Given data -
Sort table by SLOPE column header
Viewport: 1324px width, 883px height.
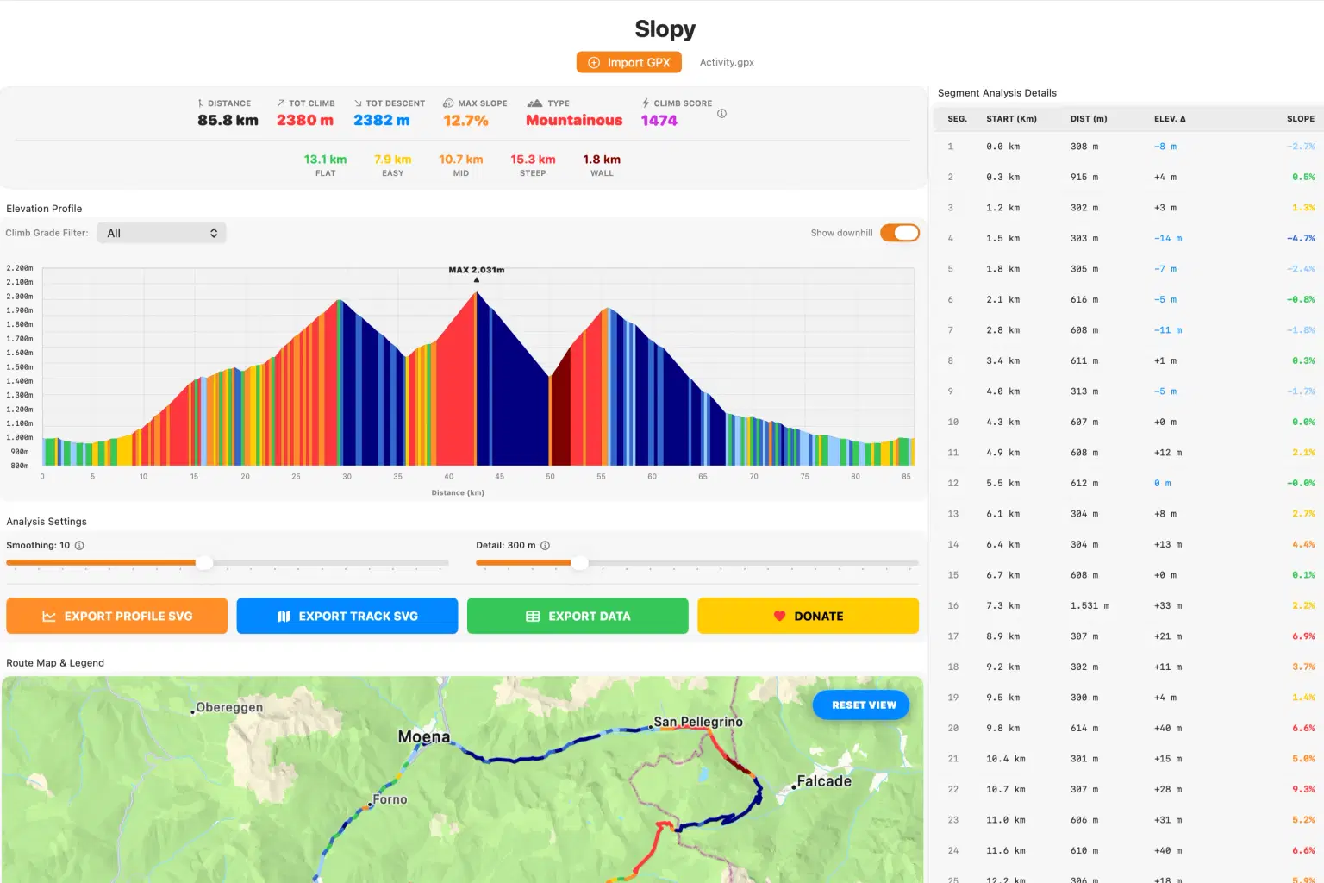[x=1300, y=119]
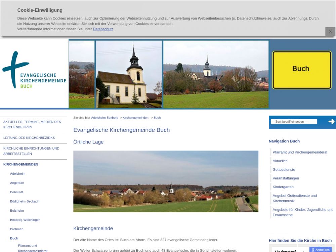Open Pfarramt und Kirchengemeinderat in right navigation
Screen dimensions: 336x252
point(300,152)
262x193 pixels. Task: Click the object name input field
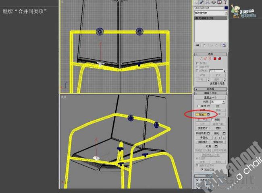tap(209, 8)
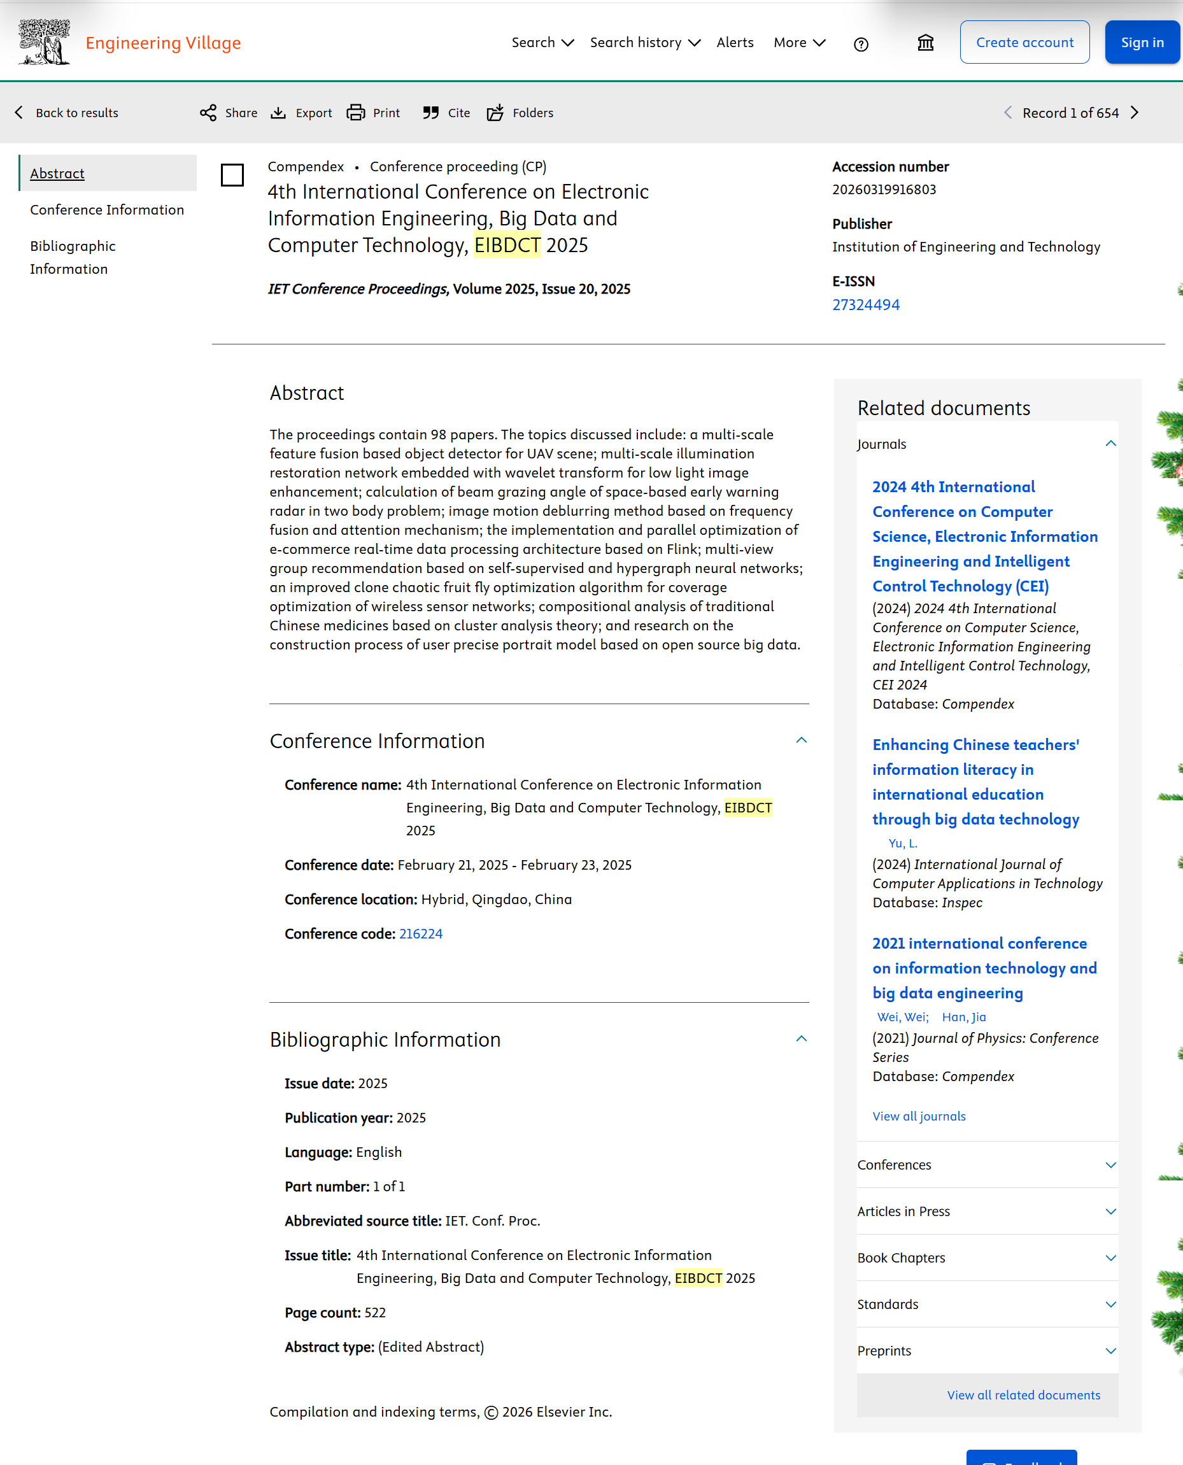Open the Alerts menu item
The width and height of the screenshot is (1183, 1465).
click(735, 42)
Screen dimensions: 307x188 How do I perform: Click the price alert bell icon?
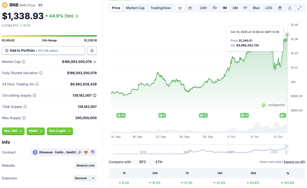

Given exercise - Please update the records above by replacing "Viewport" with "Window size", keeping everything else the same. Leave the pictures out of your answer.

Worked answer -
Sort table by SLOPE column header
Window size: 1324px width, 883px height.
[x=1300, y=119]
Open Pfarramt und Kirchengemeinderat in right navigation
Screen dimensions: 336x252
point(300,152)
262x193 pixels. Task: Click the object name input field
tap(209, 8)
Open the Alerts menu item
The width and height of the screenshot is (1183, 1465).
click(735, 42)
Screen dimensions: 307x188 How do I perform: Click the price alert bell icon?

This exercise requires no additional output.